Reflux of Endoplasmic Reticulum proteins to the cytosol inactivates tumor suppressors

In the past decades, many studies reported the presence of endoplasmic reticulum (ER)-resident proteins in the cytosol. However, the mechanisms by which these proteins relocate and whether they exert cytosolic functions remain unknown. We find that a subset of ER luminal proteins accumulates in the cytosol of glioblastoma cells isolated from mouse and human tumors. In cultured cells, ER protein reflux to the cytosol occurs upon ER proteostasis perturbation.
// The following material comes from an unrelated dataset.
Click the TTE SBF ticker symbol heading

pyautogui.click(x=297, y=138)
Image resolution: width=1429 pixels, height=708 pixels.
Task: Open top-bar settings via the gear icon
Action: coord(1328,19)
Using the ER luminal protein anterior gradient 2 (AGR2) as a proof of concept, we tested whether the refluxed proteins gain new functions in the cytosol. We find that refluxed, cytosolic AGR2 binds and inhibits the tumor suppressor p53. These data suggest that ER reflux constitutes an ER surveillance mechanism to relieve the ER from its contents upon stress, providing a selective advantage to tumor cells through gain-of-cytosolic functions—a phenomenon we name ER to Cytosol Signaling (ERCYS). Synopsis Endoplasmic Reticulum (ER) stress in cancer cells causes a subset of ER proteins to escape to the cytosol where they bind and inhibit key signaling pathways to increase cancer cell fitness. ER stress mediated protein reflux is a conserved ER surveillance mechanism from yeast to mammals that plays a physiological role to relieve the ER from its contents upon ER stress. ER refluxed proteins gain new functions once they are in the cytosol. The refluxed PDI-like protein AGR2 inhibits p53 signaling by binding and inhibiting p53 protein Graphical Abstract Endoplasmic Reticulum (ER) stress in cancer cells causes a subset of ER proteins to escape to the cytosol where they bind and inhibit key signaling pathways to increase cancer cell fitness.